RECORDS FOR PROCESSING:
....

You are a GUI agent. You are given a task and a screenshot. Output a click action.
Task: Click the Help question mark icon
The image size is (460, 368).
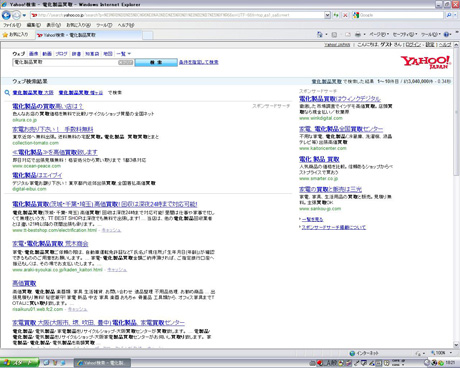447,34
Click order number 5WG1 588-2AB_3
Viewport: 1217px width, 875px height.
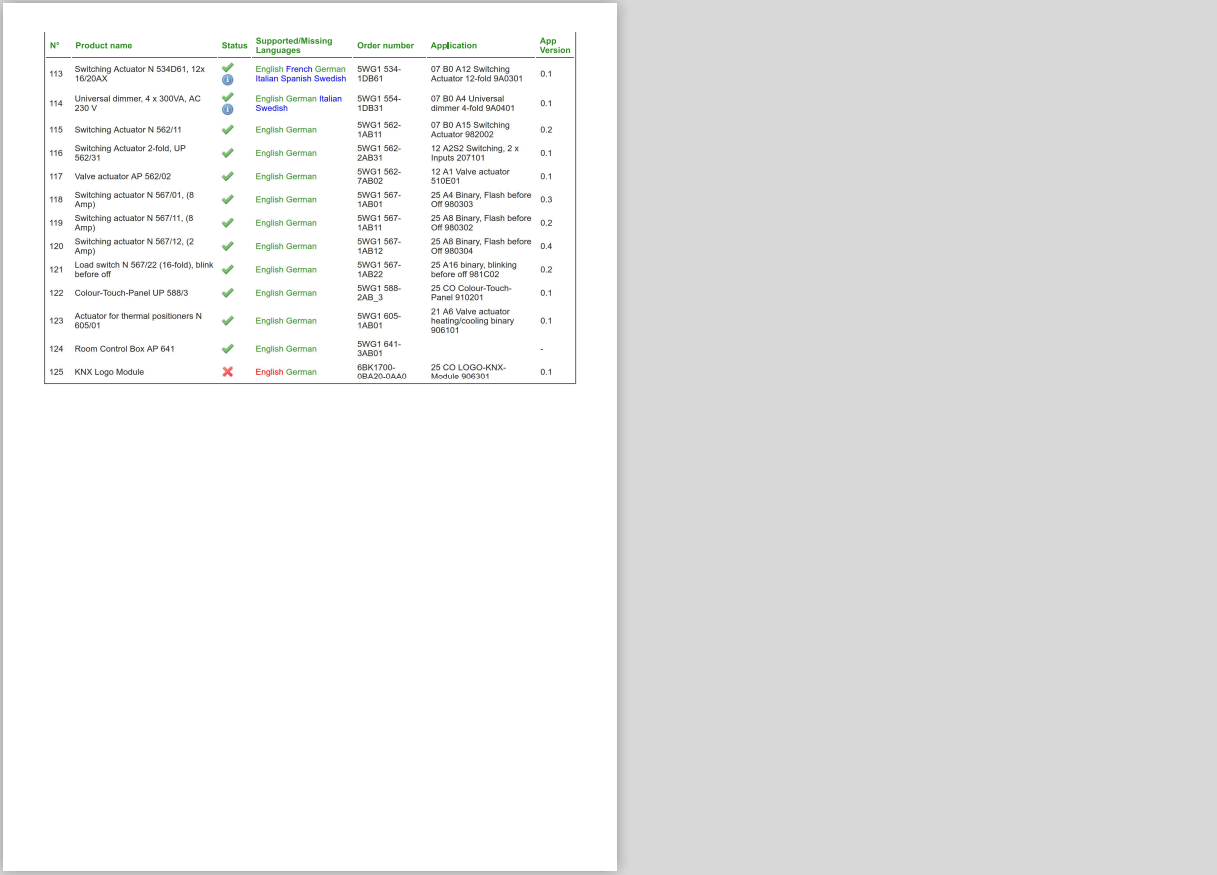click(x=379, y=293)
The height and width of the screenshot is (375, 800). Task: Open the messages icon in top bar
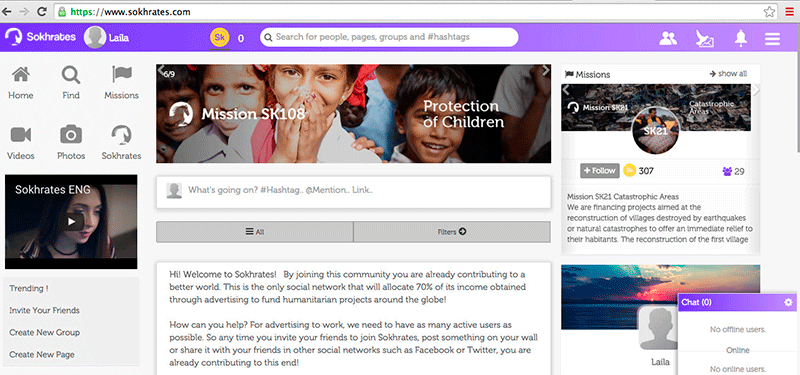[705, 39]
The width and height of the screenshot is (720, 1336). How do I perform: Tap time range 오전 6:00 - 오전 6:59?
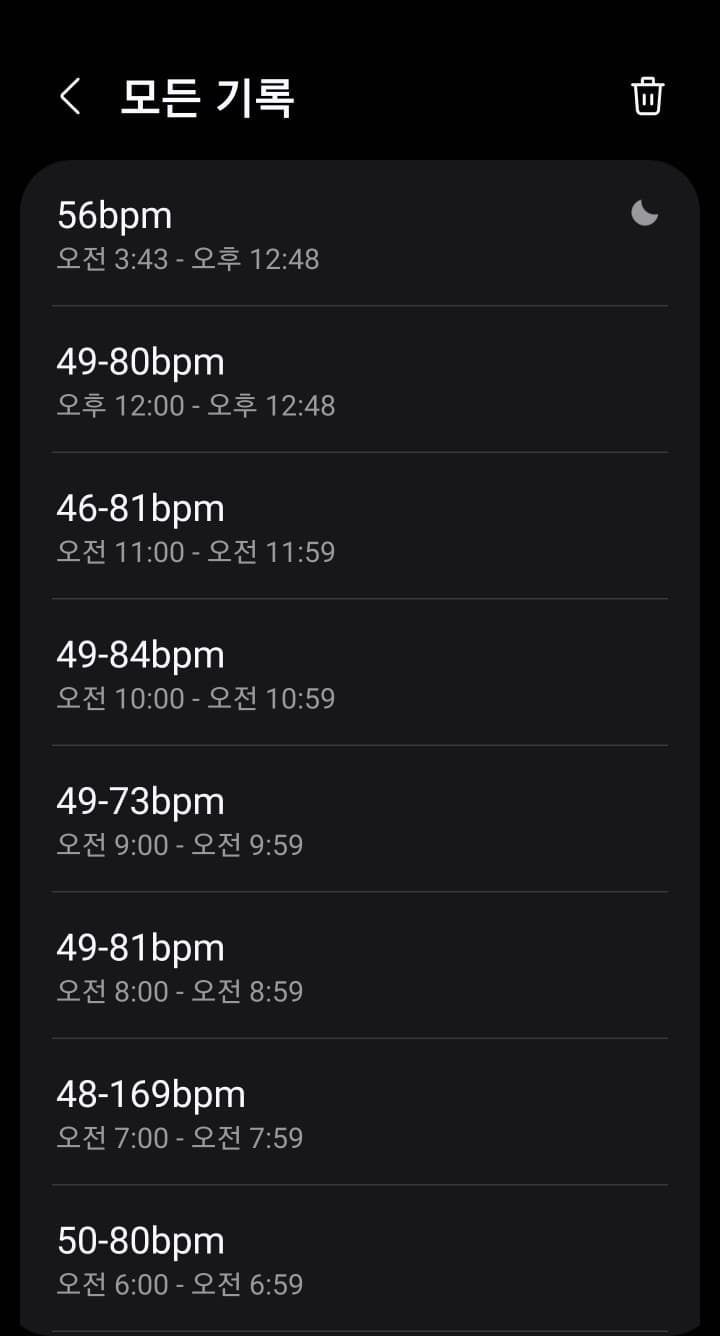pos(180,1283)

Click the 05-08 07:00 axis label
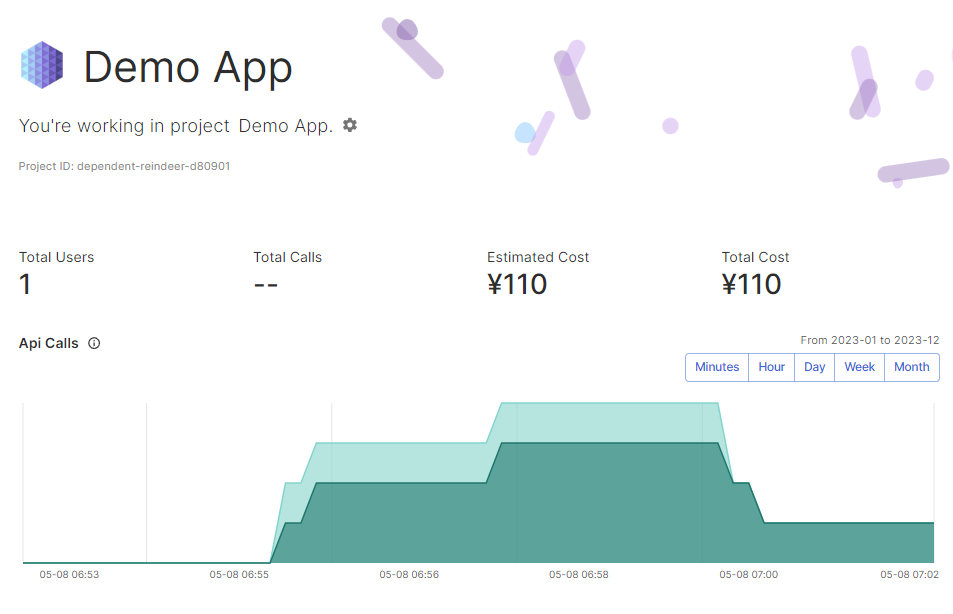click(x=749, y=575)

....

Reproduce word for word the lines from the line with "The width and" to the end of the entries above, both included, but leave the pictures out.

WORKED SOLUTION:
The width and height of the screenshot is (720, 1336). How do I perform: Tap time range 오전 6:00 - 오전 6:59?
pos(180,1283)

Click the 05-08 07:00 axis label
click(x=749, y=575)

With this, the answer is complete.